Where are AI Agents for Sales on the 2026 Hype Cycle? At the Peak of Inflated Expectations. Gartner has separately predicted that more than 40% of agentic AI projects will be canceled by end of 2027. The category is being sold aggressively without ROI to match. CROs should pilot, not commit.
Where is Revenue Action Orchestration on the Hype Cycle? Between Innovation Trigger and early Peak of Inflated Expectations. RAO is a real, substantial category — a successor to Sales Engagement and Revenue Intelligence — but vendor claims are outpacing measured ROI in some sub-cases. Named leaders (per vendor claims) include Gong, Clari, and Outreach.
What should CROs buy in 2026? The safest buys are Revenue Enablement, Digital Sales Rooms, and GTM Data Applications. RAO is worth buying carefully. Relationship Intelligence is the highest-ROI early-mover buy. AI SDRs are worth piloting but not committing to. CRM is a keep-what-you-have.

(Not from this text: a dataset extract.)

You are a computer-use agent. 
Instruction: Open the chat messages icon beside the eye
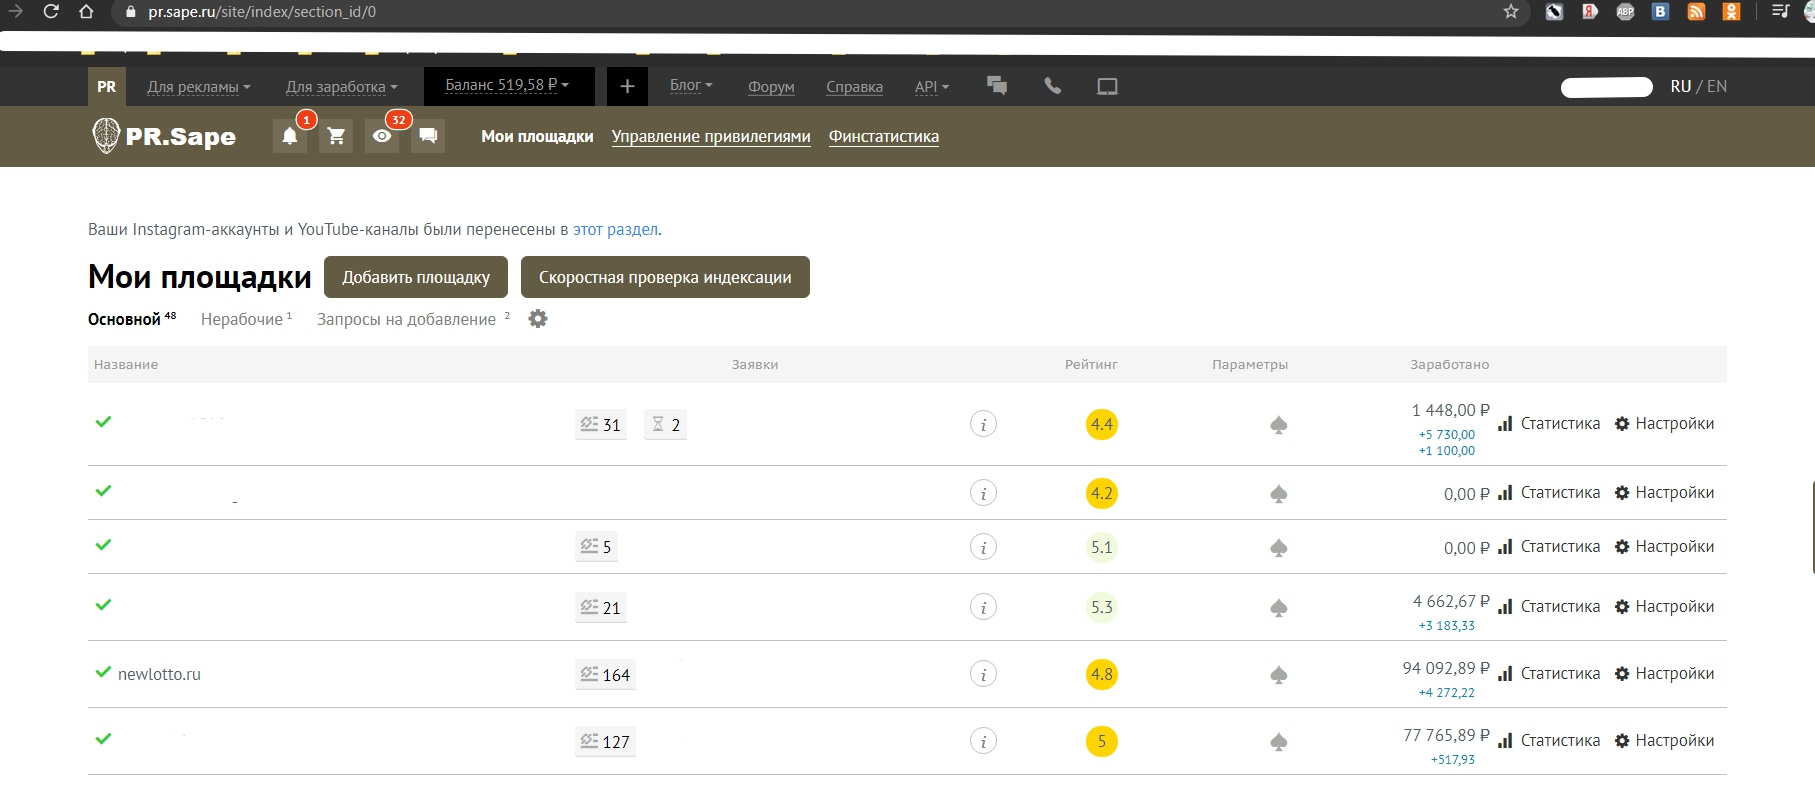click(x=428, y=136)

How should CROs read the Hype Cycle differently from the Magic Quadrant? The Magic Quadrant tells you who the vendors are and how they compare. The Hype Cycle tells you whether the category itself is ready to buy. Both are useful. Reading them together is what avoids over-buying peak-hype categories.
What's missing from the 2026 Hype Cycle? A named category for human-trust orchestration — validation, sense-making, and relationship signals as a coherent whole. The buyer data (75% preferring human interaction, 69% asking for AI validation) points at this category clearly. Gartner will likely formalize it in 2027 or 2028.